Table PG1. Common Toxicity Criteria for Adverse Events, Version 4.03
Grade | Description |
1 | Mild; asymptomatic or mild symptoms; clinical or diagnostic observations only; intervention not indicated. |
2 | Moderate; minimal, local or noninvasive intervention indicated; limiting age-appropriate instrumental activities of daily living and refer to preparing meals, shopping for groceries or clothes, using the telephone, managing money, etc. |
3 | Severe or medically significant but not immediately life-threatening; hospitalization or prolongation of hospitalization indicated; disabling; limiting self-care activities of daily living and refer to bathing, dressing and undressing, feeding self, using the toilet, taking medications, and not bedridden. |
4 | Life-threatening consequences; urgent intervention indicated. |
5 | Death related to adverse event. |
Iobenguane I 131
- Iobenguane I 131 is administered intravenously as a dosimetric dose followed by 2 therapeutic doses administered 90 days apart.

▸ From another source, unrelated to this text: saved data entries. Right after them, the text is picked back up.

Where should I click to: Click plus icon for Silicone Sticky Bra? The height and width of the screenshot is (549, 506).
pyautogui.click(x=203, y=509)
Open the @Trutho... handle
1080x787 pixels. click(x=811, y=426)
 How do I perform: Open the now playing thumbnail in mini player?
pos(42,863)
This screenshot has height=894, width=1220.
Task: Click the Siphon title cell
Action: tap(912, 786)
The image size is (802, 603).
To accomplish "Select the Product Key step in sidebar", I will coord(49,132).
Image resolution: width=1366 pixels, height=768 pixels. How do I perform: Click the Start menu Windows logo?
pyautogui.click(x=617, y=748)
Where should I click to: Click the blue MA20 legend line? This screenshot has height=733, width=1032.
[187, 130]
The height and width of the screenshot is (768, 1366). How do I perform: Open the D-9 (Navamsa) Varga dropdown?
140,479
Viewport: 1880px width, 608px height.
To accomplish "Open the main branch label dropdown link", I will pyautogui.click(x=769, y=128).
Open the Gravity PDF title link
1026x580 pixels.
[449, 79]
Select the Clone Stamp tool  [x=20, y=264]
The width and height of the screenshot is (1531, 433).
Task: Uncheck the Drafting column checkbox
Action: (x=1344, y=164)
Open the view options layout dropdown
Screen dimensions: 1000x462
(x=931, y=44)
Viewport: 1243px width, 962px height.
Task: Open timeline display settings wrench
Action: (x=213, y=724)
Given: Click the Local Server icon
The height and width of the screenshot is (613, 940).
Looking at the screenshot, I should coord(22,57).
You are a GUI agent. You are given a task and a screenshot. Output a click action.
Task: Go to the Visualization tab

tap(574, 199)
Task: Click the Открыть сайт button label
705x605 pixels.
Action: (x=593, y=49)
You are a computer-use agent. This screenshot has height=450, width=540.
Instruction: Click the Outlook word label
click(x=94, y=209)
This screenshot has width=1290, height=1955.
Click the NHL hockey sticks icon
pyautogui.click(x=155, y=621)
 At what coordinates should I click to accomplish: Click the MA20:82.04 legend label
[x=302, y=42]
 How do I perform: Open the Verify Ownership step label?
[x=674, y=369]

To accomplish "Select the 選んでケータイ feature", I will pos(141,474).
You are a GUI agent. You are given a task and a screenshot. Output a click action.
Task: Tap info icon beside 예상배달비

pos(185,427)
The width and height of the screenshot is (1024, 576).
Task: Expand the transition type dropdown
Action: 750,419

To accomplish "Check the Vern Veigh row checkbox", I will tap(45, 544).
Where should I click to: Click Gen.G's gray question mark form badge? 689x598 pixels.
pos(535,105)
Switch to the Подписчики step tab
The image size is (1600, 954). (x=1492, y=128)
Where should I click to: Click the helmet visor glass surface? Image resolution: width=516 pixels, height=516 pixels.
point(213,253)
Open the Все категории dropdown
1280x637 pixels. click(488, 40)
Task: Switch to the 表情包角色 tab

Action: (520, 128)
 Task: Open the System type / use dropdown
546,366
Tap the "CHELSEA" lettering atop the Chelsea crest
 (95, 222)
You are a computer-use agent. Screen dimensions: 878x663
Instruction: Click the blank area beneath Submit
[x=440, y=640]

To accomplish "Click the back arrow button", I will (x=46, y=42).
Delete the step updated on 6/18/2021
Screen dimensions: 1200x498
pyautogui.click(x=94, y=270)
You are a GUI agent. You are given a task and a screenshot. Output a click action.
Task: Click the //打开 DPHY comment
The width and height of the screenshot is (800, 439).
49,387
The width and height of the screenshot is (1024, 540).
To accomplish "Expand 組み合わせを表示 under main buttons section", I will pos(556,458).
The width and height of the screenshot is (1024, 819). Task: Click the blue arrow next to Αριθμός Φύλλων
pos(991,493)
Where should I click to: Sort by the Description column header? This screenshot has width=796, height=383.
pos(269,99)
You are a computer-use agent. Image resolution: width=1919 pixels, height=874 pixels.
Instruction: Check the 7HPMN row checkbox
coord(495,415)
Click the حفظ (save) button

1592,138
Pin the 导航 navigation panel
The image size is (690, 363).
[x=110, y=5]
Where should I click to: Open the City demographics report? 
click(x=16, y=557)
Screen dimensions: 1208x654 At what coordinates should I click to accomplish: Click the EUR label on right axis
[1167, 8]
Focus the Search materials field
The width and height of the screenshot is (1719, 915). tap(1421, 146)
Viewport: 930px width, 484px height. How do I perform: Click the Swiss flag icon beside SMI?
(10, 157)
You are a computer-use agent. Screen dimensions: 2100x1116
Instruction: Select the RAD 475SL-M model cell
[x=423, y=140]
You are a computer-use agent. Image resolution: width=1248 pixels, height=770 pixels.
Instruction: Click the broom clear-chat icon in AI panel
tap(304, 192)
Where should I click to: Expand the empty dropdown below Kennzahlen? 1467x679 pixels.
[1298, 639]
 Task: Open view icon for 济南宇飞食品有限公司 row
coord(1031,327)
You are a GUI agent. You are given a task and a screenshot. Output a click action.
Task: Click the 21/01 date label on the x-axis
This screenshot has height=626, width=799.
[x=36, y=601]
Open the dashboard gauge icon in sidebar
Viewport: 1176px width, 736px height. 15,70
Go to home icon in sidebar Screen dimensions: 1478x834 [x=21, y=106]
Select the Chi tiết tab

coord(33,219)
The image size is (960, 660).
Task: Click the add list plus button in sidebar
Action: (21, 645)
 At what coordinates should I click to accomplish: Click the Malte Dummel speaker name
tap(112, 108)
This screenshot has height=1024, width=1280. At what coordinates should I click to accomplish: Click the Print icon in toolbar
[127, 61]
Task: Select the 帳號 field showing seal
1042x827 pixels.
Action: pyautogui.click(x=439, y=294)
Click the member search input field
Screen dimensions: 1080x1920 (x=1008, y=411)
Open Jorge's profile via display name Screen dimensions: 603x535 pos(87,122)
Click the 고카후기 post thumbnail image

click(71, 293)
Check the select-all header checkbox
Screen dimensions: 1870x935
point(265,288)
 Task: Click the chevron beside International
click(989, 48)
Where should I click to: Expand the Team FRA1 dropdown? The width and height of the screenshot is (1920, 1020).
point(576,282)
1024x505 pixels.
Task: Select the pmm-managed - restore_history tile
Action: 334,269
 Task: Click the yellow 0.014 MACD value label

- The recommended dosimetric dose is 185 to 222 MBq (5 to 6 mCi) in individuals greater than 50 kg and 3.7 MBq/kg (0.1 mCi/kg) in patients 50 kg or less.
- The recommended therapeutic dose is 18,500 MBq (500 mCi) in individuals greater than 62.5 kg and 296 MBq/kg (8 mCi/kg) in individuals 62.5 kg or less.
- Thyroid-blocking medications should be given prior to administration and after each dose.
- Iobenguane I 131 is a radiopharmaceutical and should be used by or under the control of physicians who are qualified by specific training and experience in the safe use and handling of radiopharmaceuticals, and whose experience and training have been approved by the appropriate governmental agency authorized to license the use of radiopharmaceuticals.
- Iobenguane I 131 should be discontinued if:
- Platelet count is less than 80,000 mcL or absolute neutrophil count (ANC) is less than 1,200/mcL.
- Individual has liver dysfunction defined as aspartate aminotransferase or alanine aminotransferase ≥ 2.5 times the upper limit of normal or total bilirubin > 1.5 times the upper limit of normal or develops liver disease (including hepatitis and chronic alcohol abuse).
- Individual develops renal toxicity defined as a creatinine clearance of < 30 mL/min.